A New Framework for $\mathcal{H}_2$-Optimal Model Reduction
Alessandro Castagnotto, Boris Lohmann

TL;DR
This paper introduces a novel, efficient framework for H2-optimal model reduction of linear systems using tangential interpolation, significantly reducing computational costs while maintaining accuracy.
Contribution
It presents a decoupled approach that speeds up H2-optimal reduction and produces a useful surrogate model without extra cost, extending the applicability of interpolatory reduction methods.
Findings
Significant speedup in H2-optimal reduction process
Effective generation of surrogate models for error estimation
Demonstrated success on numerical examples
Abstract
In this contribution, a new framework for H2-optimal reduction of multiple-input, multiple- output linear dynamical systems by tangential interpolation is presented.
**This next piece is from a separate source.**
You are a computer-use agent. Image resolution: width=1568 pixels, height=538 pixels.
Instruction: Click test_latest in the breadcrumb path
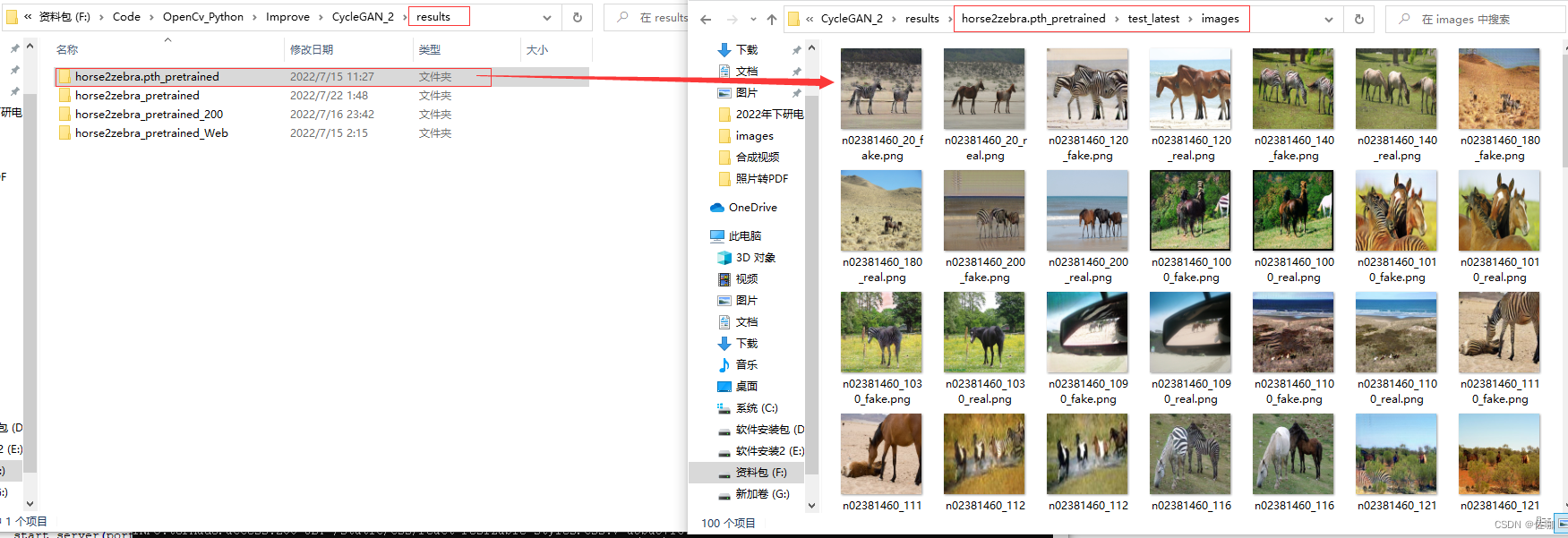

The framework is motivated by the local nature of both tangential interpolation and H2-optimal approxi- mations. The main advantage is given by a decoupling of the cost of optimization from the cost of reduction, resulting in a significant speedup in H2-optimal reduction. In addition, a middle-sized surrogate model is produced at no additional cost and can be used e.g. for error estimation. Numerical examples illustrate the new framework, showing its effectiveness in producing H2-optimal reduced models at a far lower cost than conventional algorithms. The paper ends with a brief discussion on how the idea behind the framework can be extended to approximate further system classes, thus showing that this truly is a general…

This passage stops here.